Samuel will be in conversation with Justin Hopper, author of The Old Weird Albion, as they explore the themes of the novel – complicity, love, loyalty, and the boundaries of human instinct.
Venue: Wivenhoe Library, 104/6 High Street, Wivenhoe, Colchester, CO7 9AB
Date and time: Wednesday 8th June, 7.00pm
Tickets: £8 / £7 concessions (Students, Under 27s and Jobseekers)
Box Office: Book online or via Mercury Theatre 01206 573948 (10am – 8pm Tuesday to Saturday)
“Never thought he would miss the mud: the gleaming, slickness of it. The slap and suck at the turning of the tide; its rich, bird-shit stink after a hot day and a couple of pints at the Rose.
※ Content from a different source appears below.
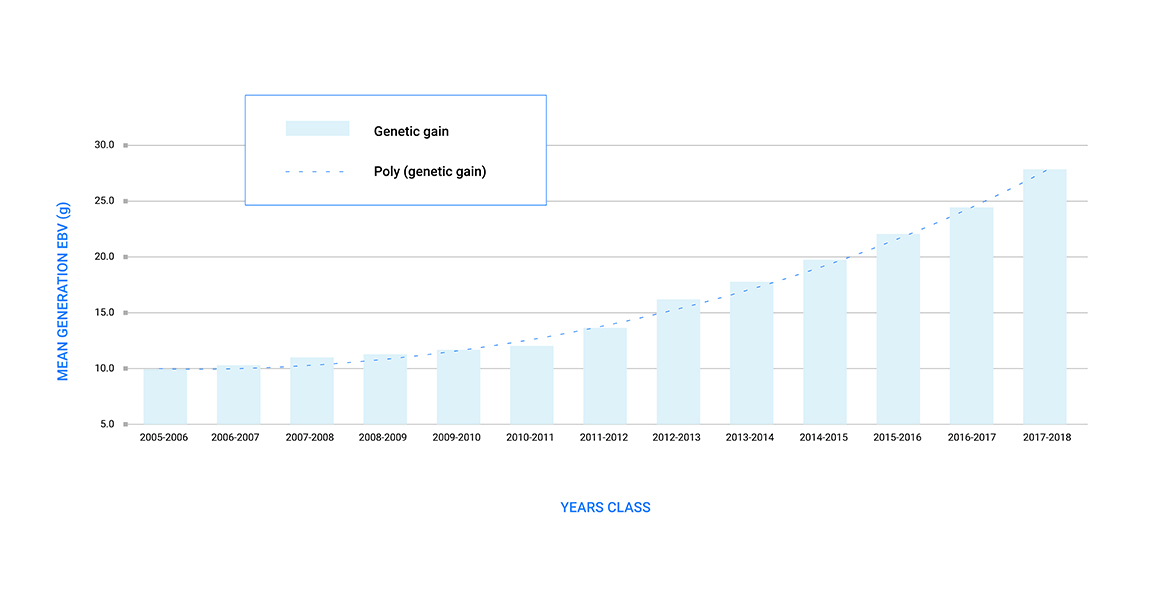Click the bar for 2005-2006

pyautogui.click(x=165, y=397)
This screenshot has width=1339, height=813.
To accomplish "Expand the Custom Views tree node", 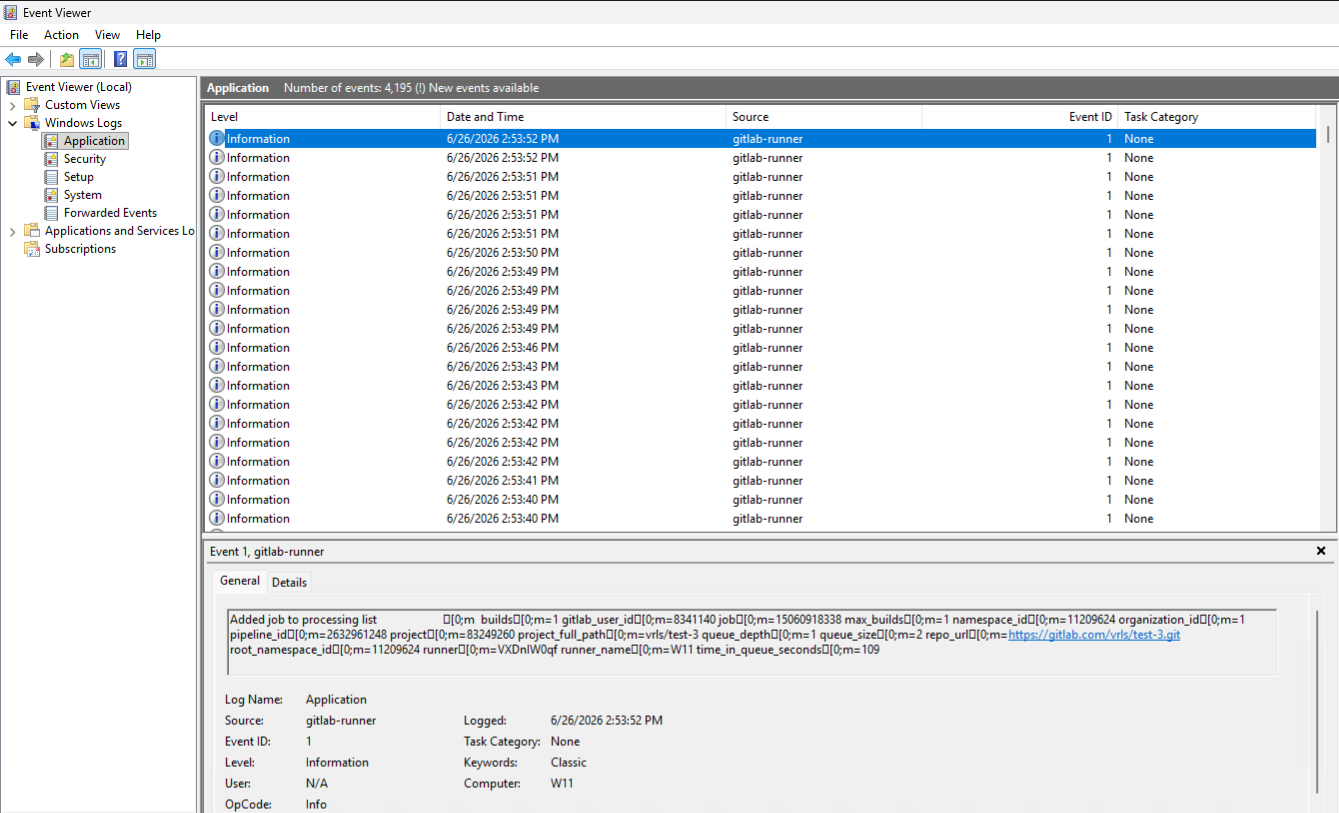I will pos(12,105).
Or the green-blue-yellow hues that marked the changes in the light, as the days and seasons marched over the village and the river. And now, just snow. Endless snow.”
A young man is found brutally murdered in the middle of the snowed-in village of Wivenhoe. Over his body stands another man, axe in hand. The gathered villagers must deal with the consequences of an act that no-one tried to stop.
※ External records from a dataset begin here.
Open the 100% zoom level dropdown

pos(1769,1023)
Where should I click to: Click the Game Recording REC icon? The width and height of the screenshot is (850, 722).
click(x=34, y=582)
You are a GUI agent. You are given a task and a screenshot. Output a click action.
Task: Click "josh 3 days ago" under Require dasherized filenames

Wivenhoe is a haunting novel set in an alternate present, in a world that is slowing waking up to the fact that it is living through an environmental disaster. Taking place over twenty-four hours and told through the voices of a mother and her adult son, we see how one small community reacts to social breakdown and isolation.
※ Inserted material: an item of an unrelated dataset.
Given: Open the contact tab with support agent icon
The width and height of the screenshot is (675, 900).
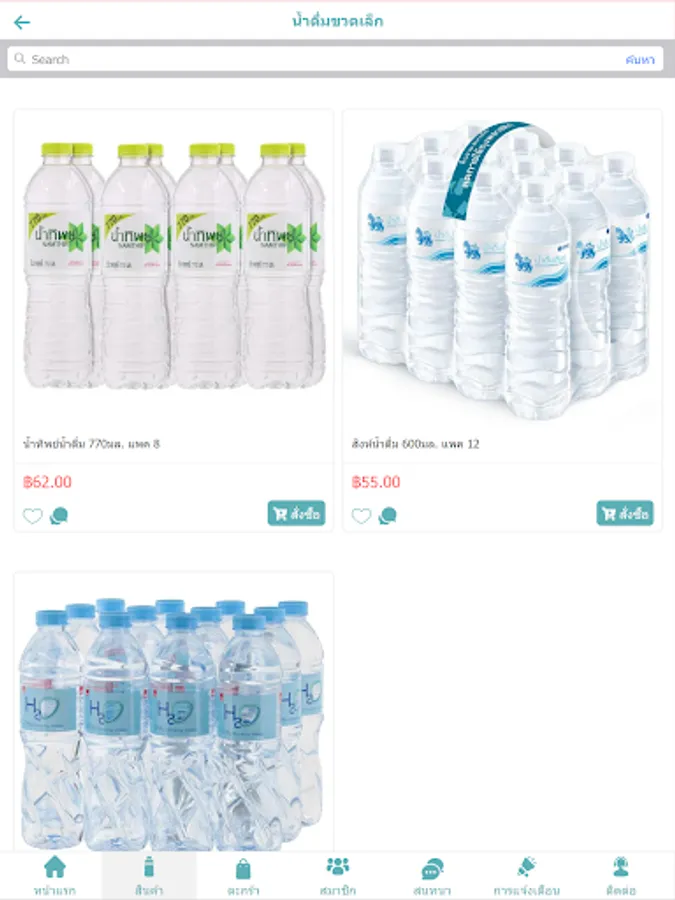Looking at the screenshot, I should tap(620, 876).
Samuel Fisher imagines a world, not unlike our own, struck down and on the edge of survival. Tense, poignant, and set against a dramatic landscape, Wivenhoe asks the question: if society as we know it is lost, what would we strive to save? At what point will we admit complicity in our own destruction?
Buy a copy of Wivenhoe from bookshop.org
Samuel Fisher is a writer, bookseller and publisher. His debut novel, The Chameleon (Salt, 2018) was longlisted for the Desmond Elliot Prize, shortlisted for the Collyer Bristow Prize and won the Betty Trask in 2019. He co-owns Burley Fisher Books in Hackney and is a director of Peninsula Press.